The mystery behind the cure for death isn’t explored at all in this opening issue, but Scott Snyder’s script is still extremely compelling. Focusing on a man named Jonah, Snyder uses a variety of techniques to tell his story, including prose pieces, which A.D. After Death contains a surprising amount of. While I typically balk at seeing a block of text in my comic books, I have to say, these sequences actually help enhance the story. They alllow the reader to understand Jonah far better than using panels, and there are some truly beautiful passages throughout (including one about summer homes that struck a chord with me, a guy who likes to drive around and look at beach houses). In a lot of ways, this issue reminded me of Snyder’s collection of short stories, Voodoo Heart, which is a must-read if you like his comics work.

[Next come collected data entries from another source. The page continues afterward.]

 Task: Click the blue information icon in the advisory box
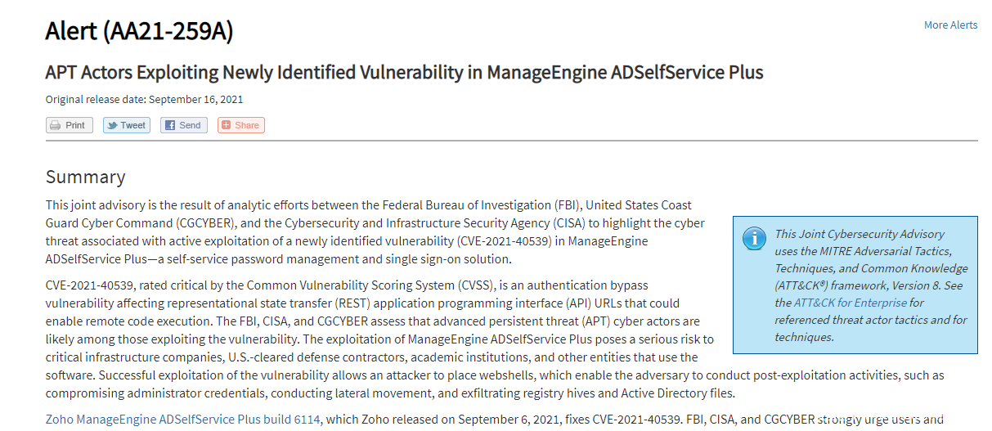tap(754, 238)
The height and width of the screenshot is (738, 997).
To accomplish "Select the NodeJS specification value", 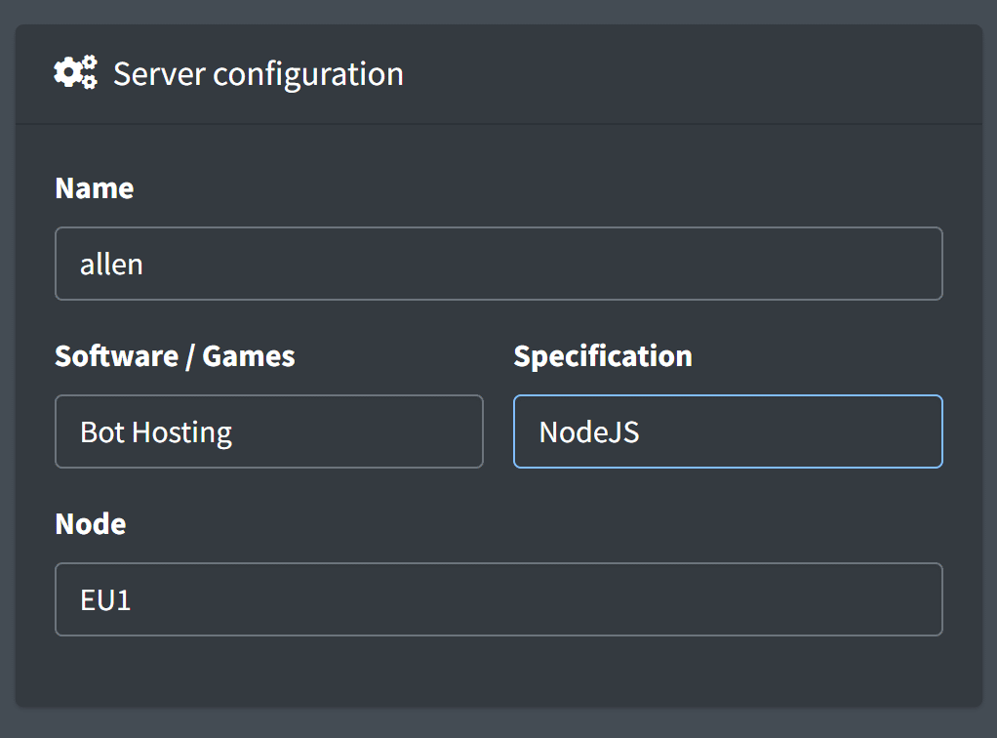I will pyautogui.click(x=589, y=431).
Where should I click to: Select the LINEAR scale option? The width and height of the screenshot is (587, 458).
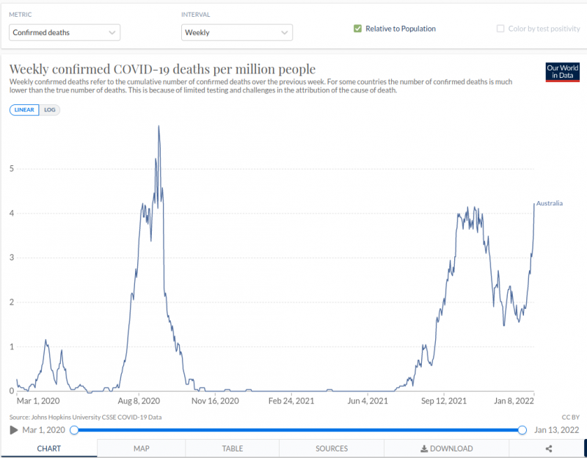pos(24,109)
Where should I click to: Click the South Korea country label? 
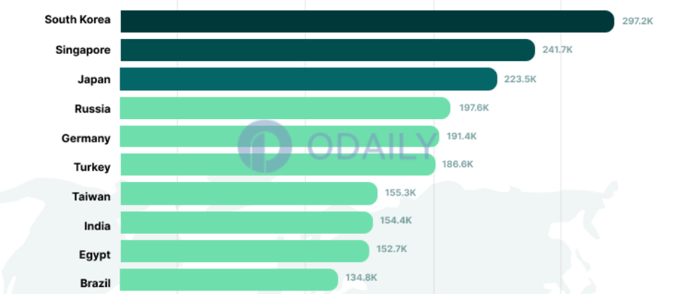tap(78, 19)
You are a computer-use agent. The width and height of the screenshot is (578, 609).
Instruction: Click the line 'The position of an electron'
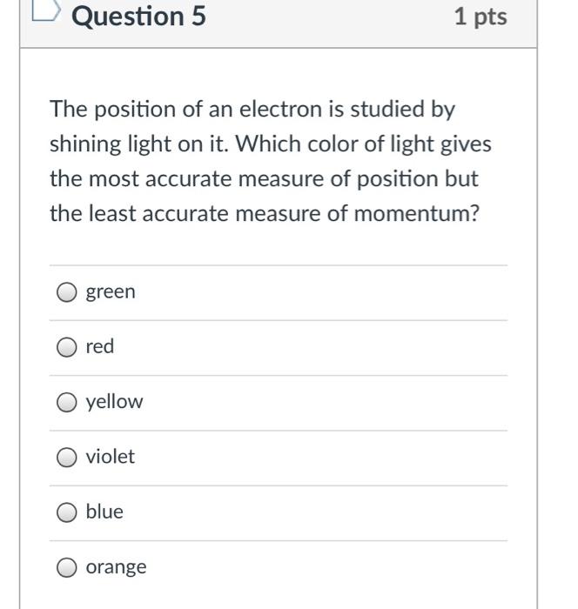[x=252, y=110]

Since Snyder is writing the series, it falls on Jeff Lemire to handle the art. Now, I’m not the biggest fan of Lemire’s artwork, but when it works, like in Sweet Tooth, it works really well. Thankfully I can tell you here that Lemire’s art in A.D. works incredibly. His simple character designs and stark, almost empty backgrounds add a sense of melancholy to the book that compliments the themes of Snyder’s script perfectly.
A.D. After Death is not your ordinary comic, and that’s not taking into account the fact that it’s oversized. It’s a weird mix of prose and panels that works way better than it should, which isn’t that surprising when you look at the pedigree of the creators involved. What Snyder and Lemire have with A.D. After Death is something truly unique, and if they can keep up this level of quality, we could have a new modern classic on our hands.
Venom #1 (Marvel Comics)
Like any good child of the 90’s, I love Venom, and I’ve checked up on him numerous times throughout his history. From teeth and tongued monstrosity to a government operative to a guardian of the galaxy, Venom has gone through a ton of changes since his debut in Amazing Spider-Man #300, and now writer Mike Costa and artist Gerardo Sandoval are bringing him back to the basics. There’s a new guy in charge of the symbiote, and he’s going to remind you why Venom was one of the best villains in Marvel.

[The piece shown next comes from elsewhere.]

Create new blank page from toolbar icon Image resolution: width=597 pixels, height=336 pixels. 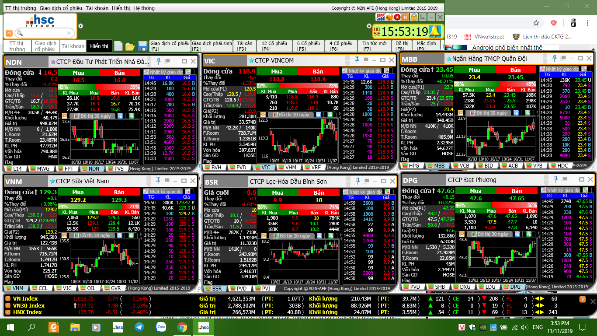pos(118,46)
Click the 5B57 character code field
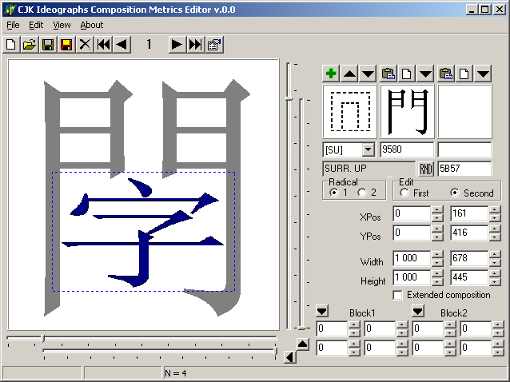 tap(464, 169)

After jumping from homeless person to homeless person, the symbiote is in dire shape, and desperately needs a strong host to survive. What it finds though is someone who may not be all that trustworthy, or willing to try and do the right thing, a new trait that’s been imprinted on the symbiote after bonding with Flash Thompson. The costume needs a host to survive, but will it go back to its old ways in order to live?
Mike Costa’s script does a wonderful job of completely subverting your expectations with Venom. You go through roughly half of the issue thinking you’re following one person, when you suddenly realize that the character you were following wasn’t who you were following at all. Hell, I didn’t even catch it when I first I read the issue. I won’t reveal who the new host of the symbiote is, but I will say that Costa does a pretty great job of explaining what makes this person tick, and he even gets into the mindset of the alien costume, something that’s only been done a handful of times in the various Venom series.
Aside from a great hook, Gerardo Sandoval’s art is one of the main reasons to pick up Venom. A mix of Todd McFarlane and Humberto Ramos, Sandoval’s art is fluid and extremely dynamic. Under his pen, the symbiote looks like a horrifying crazed tentacle monster, and his new design for Venom with his new host is really spectacular. I’ve only seen a handful of Sandoval’s work before, but this should be the book to make him a superstar at Marvel.
While it remains to be seen just how someone can have this much control over the symbiote, I must admit that I’m very impressed by this new take on Venom. The hook is solid, and Mike Costa sounds like the perfect writer for this new take on the character. After a bit of a false start with his “Agent of the Cosmos” series, Venom’s back on Earth, and ready to rock and roll. Here’s hoping this leads to great things for the character.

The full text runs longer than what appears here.